Que al cruzar una esquina se nos
aparezca García Márquez, en chancletas y con esa cubana
característica y tan fresquita. Que me diga García Márquez que por
casualidad, buscando en Google alguna tontería, se dio de bruces
con un artículo escrito por mí. Y que le entraron ganas de
conocerme, de ponerle cara y cuerpo al creador de aquellas
combinaciones de letras, ideas y palabras tan bien colocadas (las
frases, no García Márquez).
Decirle yo; “Gracias, García
Márquez” o mejor: “Gracias, Gabo” tan tranquilo, con mucha
confianza en mí mismo porque me sentiría ya parte del contubernio
internacional de las letras.
Gracias Gabo, venga; te invito a un
mojito por ahí ¿vamos andando o echamos a volar como hacen en tus
novelas las mujeres y algunos hombres?
Desvanecerse entonces García Márquez
como en las películas de vampiros, cuando un ocultista canoso que a
veces da más miedo que el vampiro de loco que está, le planta al
vampiro la cruz en las narices y se va disolviendo la carne mentirosa
del bicho hasta terminar en el suelo como un montoncito de cenizas.
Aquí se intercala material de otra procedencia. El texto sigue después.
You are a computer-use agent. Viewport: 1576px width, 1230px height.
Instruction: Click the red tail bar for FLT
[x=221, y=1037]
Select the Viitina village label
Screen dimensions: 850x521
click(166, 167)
Quedarse un rato mirando las cenizas de
García Márquez y abrir los brazos como una pitonisa en pleno
delirio místico, exclamar entonces: “¡Macondo!”
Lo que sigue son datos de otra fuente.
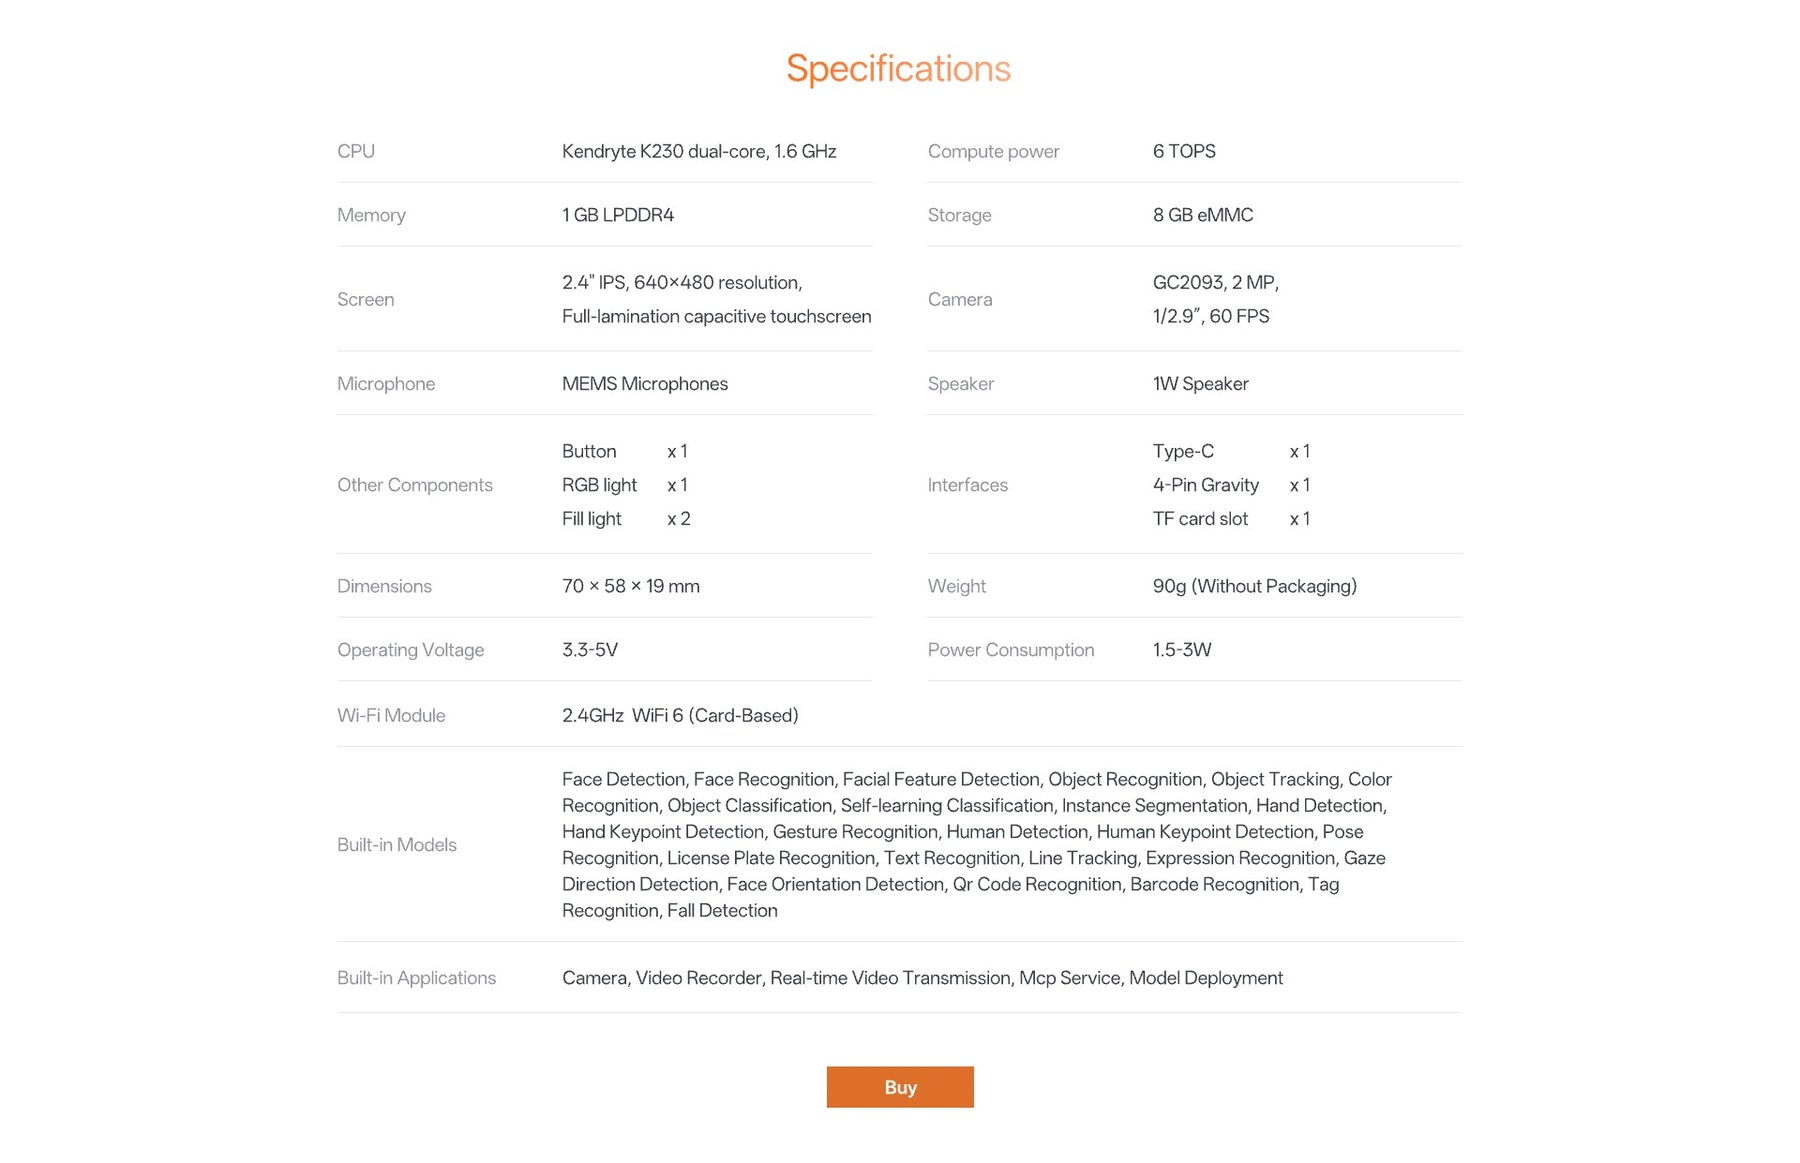Click the orange Buy button
Viewport: 1800px width, 1163px height.
pyautogui.click(x=899, y=1087)
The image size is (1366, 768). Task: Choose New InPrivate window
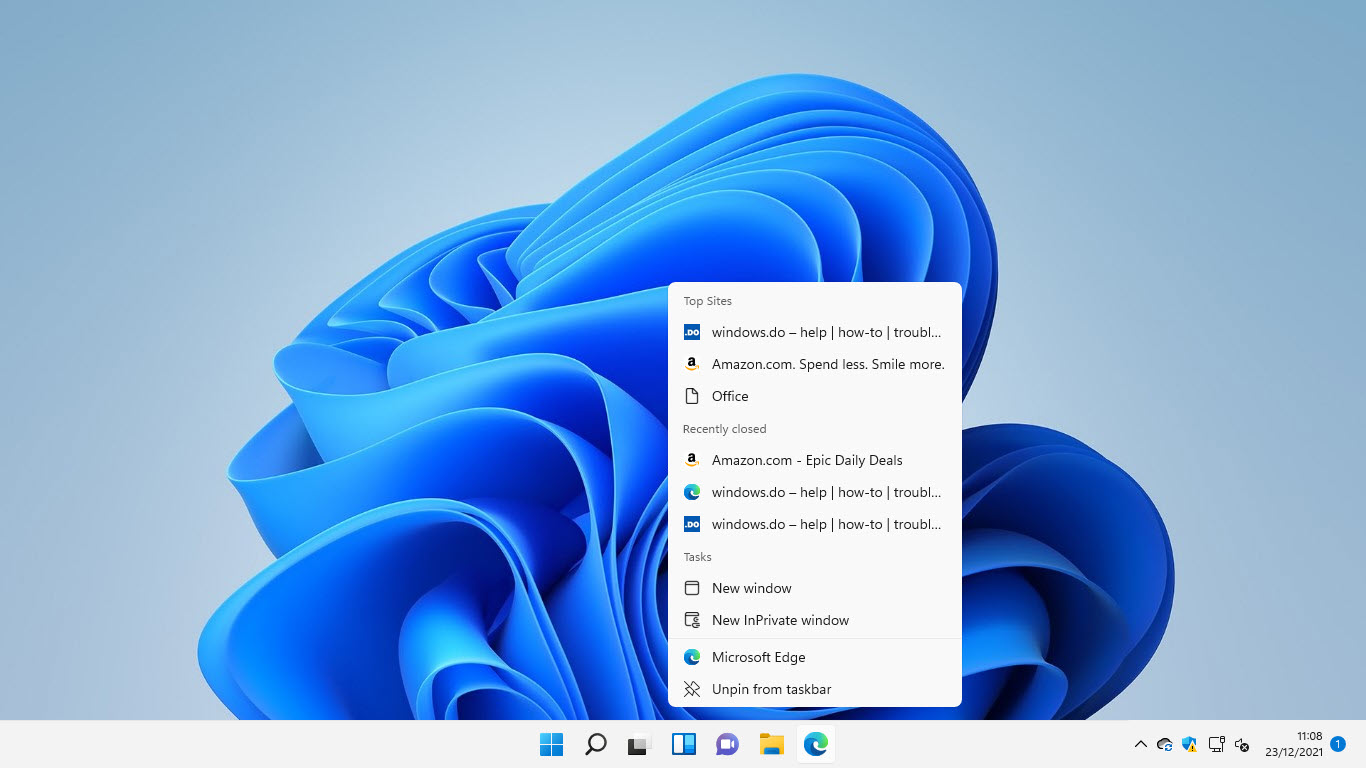pos(780,620)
Y en vez de un mapa del enclave
literario, aparecer un mulato muy grande y muy fornido, con el torso
desnudo y unos pantalones bombachos, moviendo la pelvis esa que
tienen los mulatos, y con una música de George Dann amenizando el
folclore...”Ven a Macondo, ven a Macondo…/ verás al negro /
tocando fondo”
Salir cagando leches de ese espanto y
meterse en un café para protegernos del infierno, de la calle.
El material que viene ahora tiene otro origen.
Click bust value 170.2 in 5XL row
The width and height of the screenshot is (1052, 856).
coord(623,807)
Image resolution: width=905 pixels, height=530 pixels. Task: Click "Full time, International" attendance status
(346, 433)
Venirse a nuestra mesa un tío largo y huesudo, con cara de niño
diabético y preguntarnos con un acento entre bonaerense y francés:
Caballego, pof favog, ¿me da fuego?
Ofrecerle la lumbre al cronopio que da
una intensa calada al gauloise y preguntarle qué se hizo de la Maga,
qué de Horacio Oliveira, cómo se juega a la Rayuela, qué se sabe
de un tal Lucas. Y quedarse uno mirando un rato eterno las manos de
Julio, tamborileando sobre el velador del café el compás inasible
de un bee bop del año
cuarenta del siglo pasado.
Despertarse
al fin y proponernos no seguir abusando de las noches, ni del vino,
ni de las sustancias . Ni de la literatura.